Thirdly, it’s clear the positions of both sides have their weak points. In my view, all the weaknesses in the Russian position hinge on a single systemic weakness in the position of the West, and of the United States in particular. The core of it lies in that, even after a quarter-century since the end of the Cold War, the United States has continued to treat Russia as a defeated country that requires political control and instruction from the side of the winner. Even if this approach had political merit in the beginning, clearly Washington should have started to change its approach about 10-12 years ago by gradually beginning to accept Russia as an independent and self-sufficient country.

But instead, the American understanding of Russia has significantly degraded since that time.
The domestic elites have so far been unable to find a new narrative with which to read Russia, and they’re paying for it now as a result. The West hasn’t learned how to interact with the Russia that exists. Instead it continues to work with a country that has long since stopped existing, but which is kept alive in American political and expert circles. As a result, nostalgia for the Cold War-which until recently had been minimal in Russia-has significantly increased in popularity.

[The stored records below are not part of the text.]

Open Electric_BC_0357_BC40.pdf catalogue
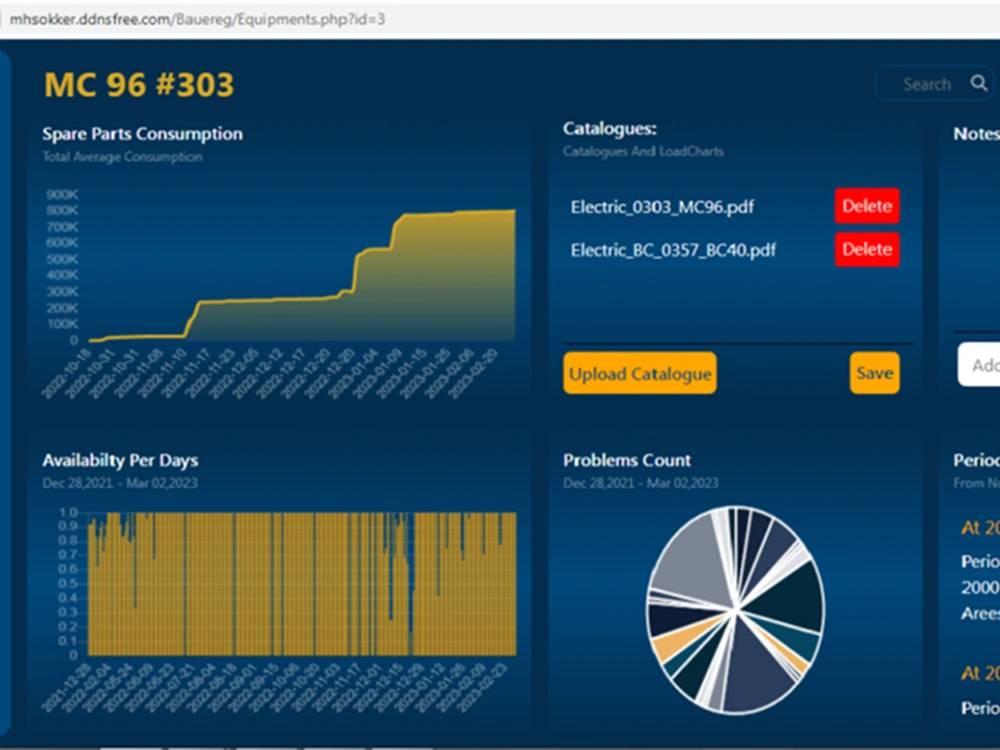Image resolution: width=1000 pixels, height=750 pixels. tap(672, 251)
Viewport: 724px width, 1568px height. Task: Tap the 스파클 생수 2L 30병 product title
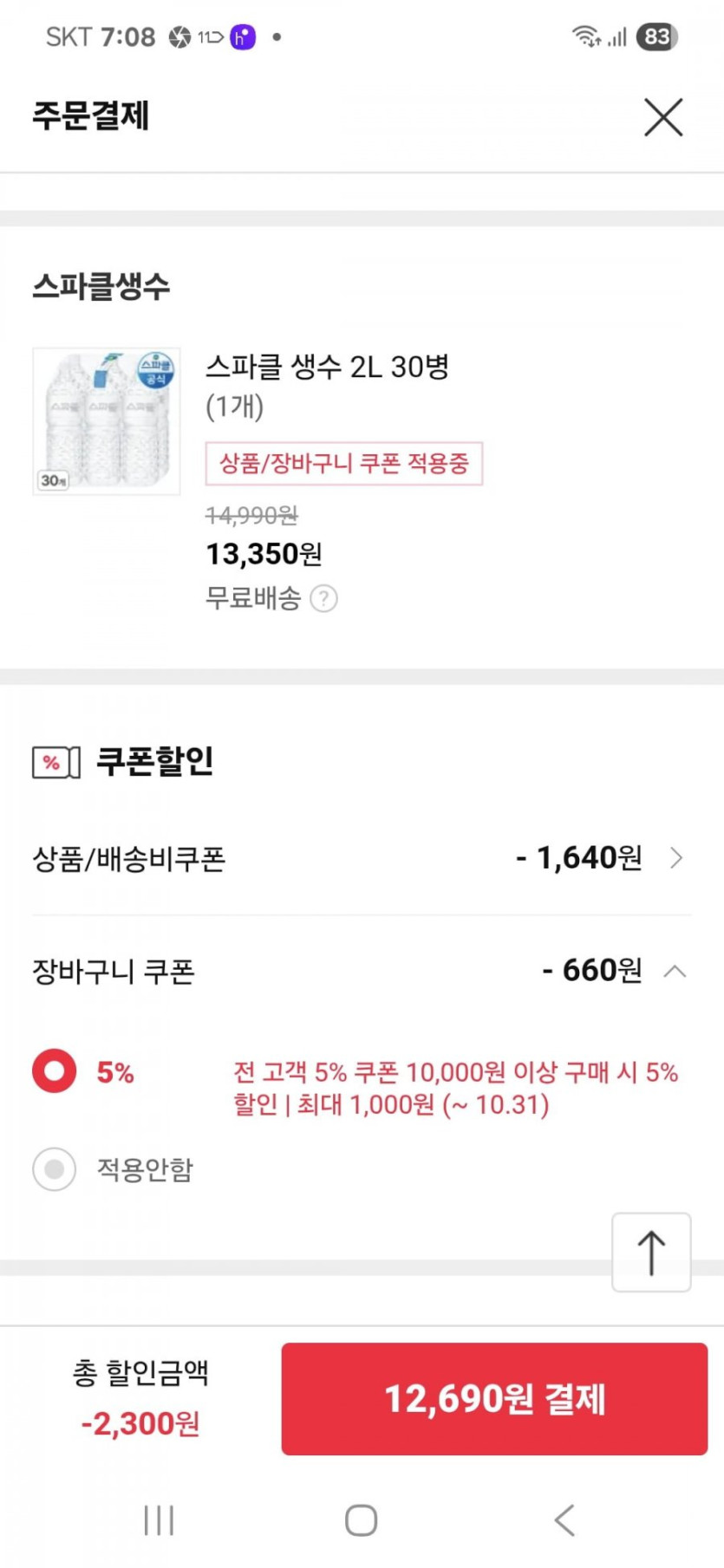coord(327,367)
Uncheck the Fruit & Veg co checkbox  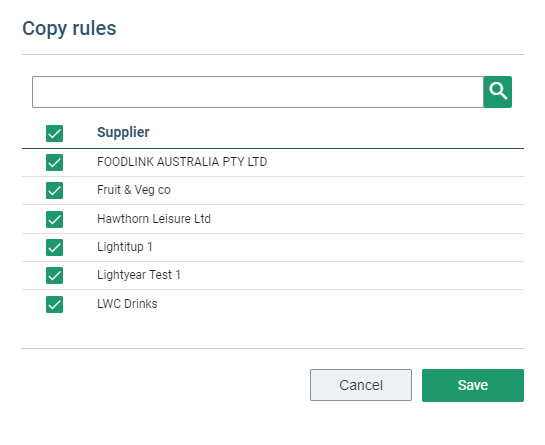pos(55,191)
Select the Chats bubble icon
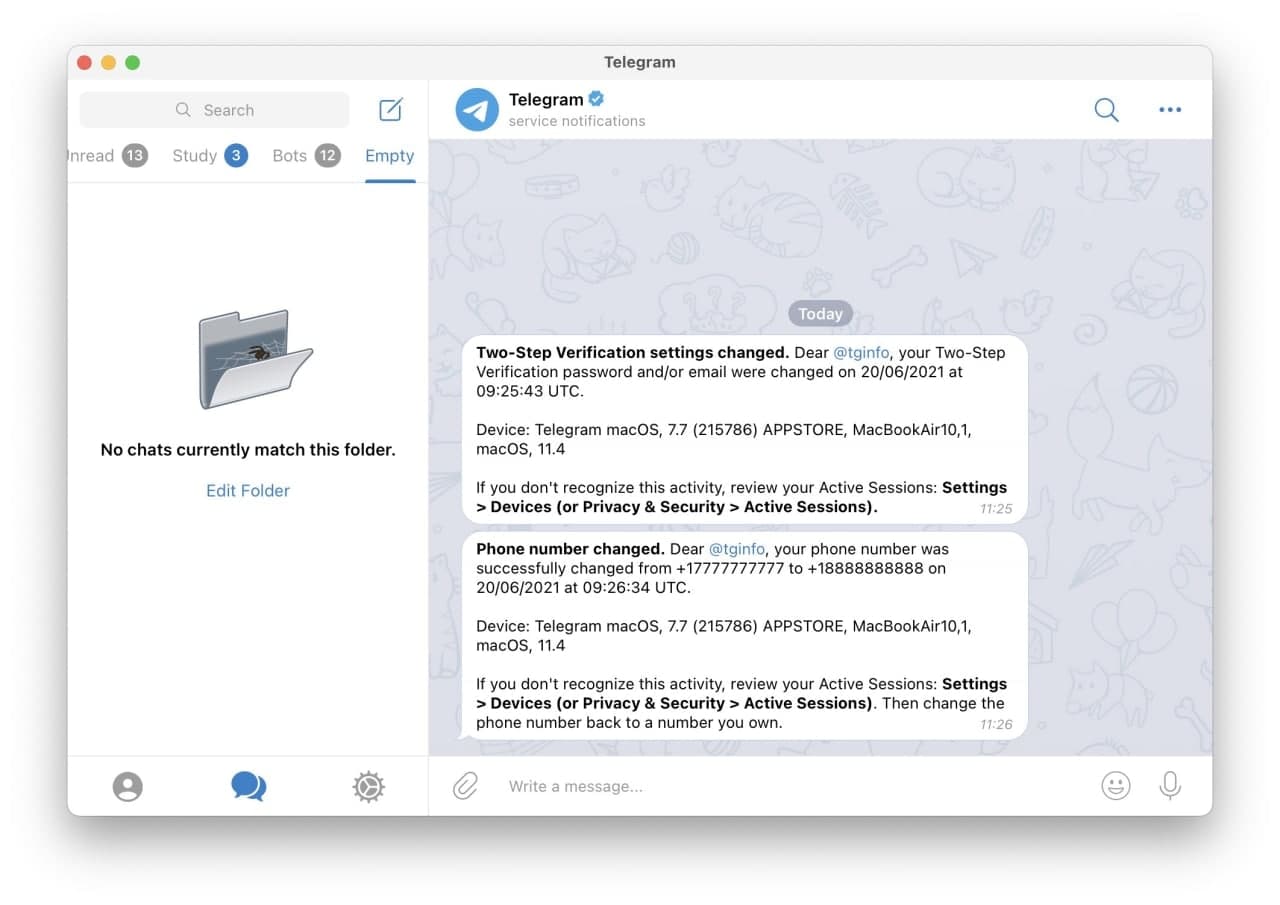Image resolution: width=1280 pixels, height=905 pixels. [248, 786]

We have to be honest and admit that it wasn’t the Kremlin that brought it back.

Fourth, competing with those who are similar to you is much harder than competing with your enemies. Moscow made a personal decision to move from the “junior group,” where it spent many years sorting out regional conflicts between smaller states of the former Soviet Union, to the “grownup group” of big politics, where there is more to be won but where the punches are much more painful, and where you need a whole new political caliber. It’s clear that force alone isn’t enough. Now, instead of the politics of a lumberjack, Russia needs the precision of a neurosurgeon. It appears the standoff is only just beginning, and it won’t be of the military kind.

But I’m skeptical about Russia’s ability to win a new Cold War. The gung-ho approach in Russian society today is alarming. Meanwhile, the elite and the expert community who, with the wave of a magic wand, went from unanimously condemning the NATO campaign in Kosovo to unanimously supporting the legitimacy of the Crimean operation on the basis of that same campaign, cannot provide a legitimate intellectual underpinning to the Russian government.

An effective foreign policy strategy can only be developed by a national elite that doesn’t depend on national sentiments, individual whims, approval ratings or electoral challenges in either the Washington White House or the Moscow Kremlin. Judging by the nascent discussion here, the United States, at least, seems to have one.